My immediate reaction is, given the manner in which the data was sent in the first place, just how secure were those passwords? I have horrible images of Microsoft Excel spreadsheet files being locked with a flimsy password known to at least the sender and the recipient. Tools to unlock Excel files proliferate on the Internet and are readily available to anyone who cares to look for them using Google. (It is important to note that the exact file format and security mechanism used in this case does not appear to be public at present.)
The current media focus seems to be on the “banking details”, but I am worried about how this data could be used both now and in the future to compromise all sorts of information. For instance, a large number of people use their date of birth as the basis for their passwords and many organisations use date of birth questions as part of their online security.
If this data becomes widely available on the black market, then 25 million people (statistically more or less every other British reader of this article) may find their data being used fraudulently, possibly to compromise the likes of their ebay account, their email account, their online utility bill facilities, even their MySpace account.
My advice to anyone that uses any of the compromised data as the basis for their passwords is to change them immediately. If it has fallen into the wrong hands, they have probably had it for more than a month...
I certainly agree with Avivah Litan of the Gartner Group who is quoted by the BBC as saying: “The data lost - bank account numbers, names and addresses - represents a gold mine for the thieves and is much more valuable to them than credit card numbers or taxpayer id numbers.” She went on to suggest that “In fact, in the black market, bank account numbers sell for the highest price, or between $30 and $400 (£15 to £200), which is significantly more than the fifty cents to five dollars that criminals pay for credit cards.”
These disks, which are still missing, are clearly worth a fortune. If Avivah Litan is right then they have a black market value of at least £108M. If these disks fall into the wrong hands then it seems reasonable to expect considerable identity theft and fraud to follow for a long time to come. Certainly, there is sufficient detail in these files to seriously compromise the identity of many children in the United Kingdom for a very long time to come.
I can’t imagine that the UK population will feel too enamoured about identity cards and the national identity database when HM Government is currently sending their identity backwards and forwards en-masse on poorly protected CDs. There must be questions raised about how secure people’s personal data is throughout government.
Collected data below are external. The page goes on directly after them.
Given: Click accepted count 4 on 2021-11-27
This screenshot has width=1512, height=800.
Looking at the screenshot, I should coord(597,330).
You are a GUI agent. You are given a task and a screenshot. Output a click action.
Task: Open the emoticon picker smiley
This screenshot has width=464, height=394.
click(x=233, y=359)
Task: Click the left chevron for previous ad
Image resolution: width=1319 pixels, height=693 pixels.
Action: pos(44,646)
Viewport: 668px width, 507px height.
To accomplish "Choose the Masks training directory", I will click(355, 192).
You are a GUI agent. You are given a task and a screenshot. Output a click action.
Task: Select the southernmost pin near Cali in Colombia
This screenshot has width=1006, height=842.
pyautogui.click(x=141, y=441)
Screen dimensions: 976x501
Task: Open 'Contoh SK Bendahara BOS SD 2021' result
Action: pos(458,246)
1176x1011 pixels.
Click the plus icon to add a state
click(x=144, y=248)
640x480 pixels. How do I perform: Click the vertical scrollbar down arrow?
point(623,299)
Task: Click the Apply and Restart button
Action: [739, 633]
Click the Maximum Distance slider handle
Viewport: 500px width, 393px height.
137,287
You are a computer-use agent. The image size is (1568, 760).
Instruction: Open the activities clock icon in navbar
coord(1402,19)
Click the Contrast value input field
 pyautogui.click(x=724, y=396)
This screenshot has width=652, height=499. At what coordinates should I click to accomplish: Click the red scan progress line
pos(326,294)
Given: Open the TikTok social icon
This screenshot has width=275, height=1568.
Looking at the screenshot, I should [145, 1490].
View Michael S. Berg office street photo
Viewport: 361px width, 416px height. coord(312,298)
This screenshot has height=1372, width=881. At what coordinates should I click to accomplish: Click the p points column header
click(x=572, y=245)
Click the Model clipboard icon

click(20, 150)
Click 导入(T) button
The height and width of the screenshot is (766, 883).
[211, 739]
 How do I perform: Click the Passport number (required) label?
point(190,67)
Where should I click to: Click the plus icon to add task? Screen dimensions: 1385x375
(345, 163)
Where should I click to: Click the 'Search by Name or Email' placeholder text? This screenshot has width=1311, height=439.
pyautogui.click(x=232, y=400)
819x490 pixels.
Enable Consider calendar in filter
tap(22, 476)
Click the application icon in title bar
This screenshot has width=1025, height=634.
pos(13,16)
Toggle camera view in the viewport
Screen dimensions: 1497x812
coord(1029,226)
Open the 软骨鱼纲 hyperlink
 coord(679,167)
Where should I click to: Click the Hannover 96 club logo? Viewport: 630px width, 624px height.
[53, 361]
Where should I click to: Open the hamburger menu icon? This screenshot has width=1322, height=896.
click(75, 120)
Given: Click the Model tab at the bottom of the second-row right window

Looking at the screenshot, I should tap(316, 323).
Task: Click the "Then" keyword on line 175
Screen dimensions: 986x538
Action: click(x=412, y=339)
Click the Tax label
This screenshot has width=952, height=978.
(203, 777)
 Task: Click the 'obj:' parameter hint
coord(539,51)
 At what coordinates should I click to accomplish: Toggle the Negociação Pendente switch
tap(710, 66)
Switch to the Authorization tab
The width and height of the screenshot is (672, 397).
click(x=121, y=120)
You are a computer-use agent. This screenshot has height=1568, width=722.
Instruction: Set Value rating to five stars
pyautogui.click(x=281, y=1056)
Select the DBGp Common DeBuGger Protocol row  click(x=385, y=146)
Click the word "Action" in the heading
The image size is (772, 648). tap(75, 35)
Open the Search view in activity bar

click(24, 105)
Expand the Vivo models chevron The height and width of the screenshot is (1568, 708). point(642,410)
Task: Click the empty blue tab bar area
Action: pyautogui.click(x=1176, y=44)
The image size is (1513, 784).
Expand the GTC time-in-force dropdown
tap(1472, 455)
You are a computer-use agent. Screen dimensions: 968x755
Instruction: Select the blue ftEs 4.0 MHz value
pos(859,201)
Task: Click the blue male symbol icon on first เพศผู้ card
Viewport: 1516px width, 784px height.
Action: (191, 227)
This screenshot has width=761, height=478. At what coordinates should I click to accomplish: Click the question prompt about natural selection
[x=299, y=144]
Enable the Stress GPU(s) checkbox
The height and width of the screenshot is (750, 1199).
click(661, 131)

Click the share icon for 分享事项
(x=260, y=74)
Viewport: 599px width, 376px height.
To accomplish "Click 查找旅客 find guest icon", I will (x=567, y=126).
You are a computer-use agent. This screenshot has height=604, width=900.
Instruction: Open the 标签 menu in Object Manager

The BBC has already reported that Douglas Thomson and his wife believe that £2,800 was removed from their Alliance & Leicester account using this data on 5th November 2007. According to Mr Thomson: “At the time, our bank was at a loss to explain how such detailed info was somehow available to someone else. At least we now know how.” It must be said that the Alliance & Leicester maintains that this incident is completely unrelated to the HMRC data loss.
The problem is that we all seem to have a problem assessing the importance of data. How many people have important data stored on their computers at home, which isn't backed up? How many students have lost their dissertations and essays to disk corruption, but had no backup? How many people lose mobile phones with the personal details of their friends in their address book? How many people send sensitive material by (intrinsically insecure) Internet email?
As I reflect on this issue, I realise I am not unduly surprised about this latest revelation. Many organisations, let alone people, are extremely cavalier with data. I think the problem is that data really doesn’t look very impressive when it is stored on a couple of CDs. The sheer magnitude of 25 million records doesn’t really hit home until its lost, stolen or printed out.
The Information Commissioner, Richard Thomas has said: "The alarm bells must now ring in every organisation about the risks of not protecting people's personal information properly."
Perhaps this incident is just the wake up call we all need.